Pitfalls to Avoid in your Penetration Testing Programme

Typically, organisations will not perform a pen test on a weekly or monthly basis, due to the associated costs.  Instead, pen testing is often conducted annually or 6 months, and 6-12 months is a very long period of time to not receive any indication of what vulnerabilities exist in your environment.  As such, we would recommend conducting more frequent vulnerability scanning in between the scheduled pen tests.   Vulnerability scanners are highly effective tools for quickly identifying vulnerabilities and misconfigurations in your IT assets as they do not require any human supervision, and they can be run from an authenticated or an unauthenticated perspective.  Scanners can also cover both infrastructure and web applications, so will help you identify vulnerabilities before they can be exploited by threat actors.  One particular area where scanners will be of value is in identifying unsupported and unpatched software that can then be removed or updated, allowing you to remediate this very common vulnerability in a time and cost-effective manner.  If you want to learn more about the risks associated with unsupported software, read our blog on the 10 Most Common Vulnerabilities Found in Pen Tests.

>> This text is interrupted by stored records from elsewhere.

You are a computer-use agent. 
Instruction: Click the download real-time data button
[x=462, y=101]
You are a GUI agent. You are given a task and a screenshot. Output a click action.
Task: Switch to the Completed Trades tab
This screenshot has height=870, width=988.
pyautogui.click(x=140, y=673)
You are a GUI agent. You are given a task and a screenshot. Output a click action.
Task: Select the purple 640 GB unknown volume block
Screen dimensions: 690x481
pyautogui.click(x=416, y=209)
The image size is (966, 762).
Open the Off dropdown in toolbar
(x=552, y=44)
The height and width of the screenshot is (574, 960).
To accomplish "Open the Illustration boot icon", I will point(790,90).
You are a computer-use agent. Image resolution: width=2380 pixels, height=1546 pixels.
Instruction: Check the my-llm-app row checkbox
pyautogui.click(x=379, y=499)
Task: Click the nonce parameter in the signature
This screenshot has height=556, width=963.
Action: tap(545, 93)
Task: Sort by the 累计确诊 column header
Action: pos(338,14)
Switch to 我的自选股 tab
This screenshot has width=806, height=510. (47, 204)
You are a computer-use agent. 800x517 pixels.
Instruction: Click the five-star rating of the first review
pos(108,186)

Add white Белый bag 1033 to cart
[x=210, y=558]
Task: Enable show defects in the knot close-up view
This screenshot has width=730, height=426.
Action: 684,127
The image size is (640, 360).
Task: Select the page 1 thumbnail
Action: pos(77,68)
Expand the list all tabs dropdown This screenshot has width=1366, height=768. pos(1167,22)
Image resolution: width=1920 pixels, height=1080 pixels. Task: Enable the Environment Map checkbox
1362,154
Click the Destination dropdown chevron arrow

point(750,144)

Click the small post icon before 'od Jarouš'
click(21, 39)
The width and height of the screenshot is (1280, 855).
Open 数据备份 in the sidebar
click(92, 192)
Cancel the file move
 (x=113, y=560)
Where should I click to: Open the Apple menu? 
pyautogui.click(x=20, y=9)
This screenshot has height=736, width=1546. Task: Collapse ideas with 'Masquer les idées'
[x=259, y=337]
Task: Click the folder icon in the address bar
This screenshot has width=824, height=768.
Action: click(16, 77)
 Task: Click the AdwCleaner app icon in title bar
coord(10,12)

We would recommend running vulnerability scans on a regular basis, as frequently as is manageable for your organisation (i.e., weekly or monthly – there is no point in running daily scans, for example, if you do not have the time or resources to look at their results).  We would also recommend running both authenticated and unauthenticated scans, as these different perspectives will provide you with an improved insight into network vulnerabilities, misconfigurations, etc.

‍

As mentioned above, automated tools such as vulnerability scanners are extremely useful for enhancing efficiency and identifying vulnerabilities between pen tests, however you should not rely on automated tools alone.  Tools will not be able to contextualise the findings they identify.  If, for example, a web application provides the scanner tool with access to a particular resource, how does the tool know whether this resource is supposed to be accessible or not?  Even the most expensive or effective automated tools will not be able to match a human’s ability to understand and consider the context of findings identified, and to use these findings to draw conclusions.  

Overreliance on scanners can also lead to a false sense of security.  If a scanner designates vulnerabilities as medium or low risk, it is not uncommon for organisations to view remediation of these vulnerabilities as a low priority and only address those that are high or critical risk.  However, if you have several low or medium-severity findings that can be linked together, this can create a higher (and potentially critical) impact on your organisation if a malicious actor attempts to exploit them.  However, a penetration tester would be able to identify this.

Organisations will sometimes want to exclude particular systems or aspects from the scope of their pen tests that may result in high or critical risk vulnerabilities being missed.    Organisations may exclude part of their environment from the test’s scope as they do not want to risk a particular system suffering an outage during a test, a system contains data they do not want third parties to access, they can’t get approval from a relevant third party, or simply because they think a particular functionality within a web application does not require testing.   We also find organisations test a web application but exclude the platform hosting the web application or other potential entry points, as they have not been considered during the scoping process.

Pen testers will often ask to be allowlisted against active protection mechanisms.  This is not because the tester is trying to make their job easier, but because they only have a limited amount of time to perform the test and it is beneficial to you that they test as much as possible, rather than spending a significant proportion of the allocated time slowly breaking through these defences.  If your tester’s IP address is blocked for an hour by a web application firewall (WAF) or intrusion prevention system (IPS), you will not receive the greatest value from your test as time will be wasted waiting for the block to expire.  In terms of credentials, for a test such as a build review, a tester will also need to be on the system in order to access and investigate the necessary areas, and will not be able to achieve this in the time allocated for the test unless credentials are provided.

It is perfectly acceptable to take a black box approach and not disable your active protection mechanisms if you specifically want to test these.   However, if, for example, your organisation does not develop and manage its own WAF and you have engaged a pen tester to test a web application, refusing to allowlist your tester will mean that much of the time you have paid for is spent testing another organsiation’s solution rather than your application.

There are a number of practical, quick-win improvements that will help to support your pen testing programme and enhance your cyber security.  For example, you will often be unable to fix every finding identified in a pen test straight away.  As such, it is important to prioritise the remediation of these findings based on your business requirements, using a risk-based approach and integrating existing risk management frameworks, i.e., identifying which findings are the most critical to your organisation, and amending these first.  

We at URM would also suggest setting strong passwords across your environment and enforcing multi-factor authentication (MFA) where possible, as well as using password managers to assist with this.  Meanwhile, hiding administrative interfaces (such as login interfaces) from the internet and from standard users within your internal network will reduce your attack surface and, in turn, reduce the likelihood of your organisation being subject to a breach.  If your organisation develops applications, it is also essential that you follow secure code development practices and refer to the Open Worldwide Application Security Project (OWASP) to keep up to date with current best practice.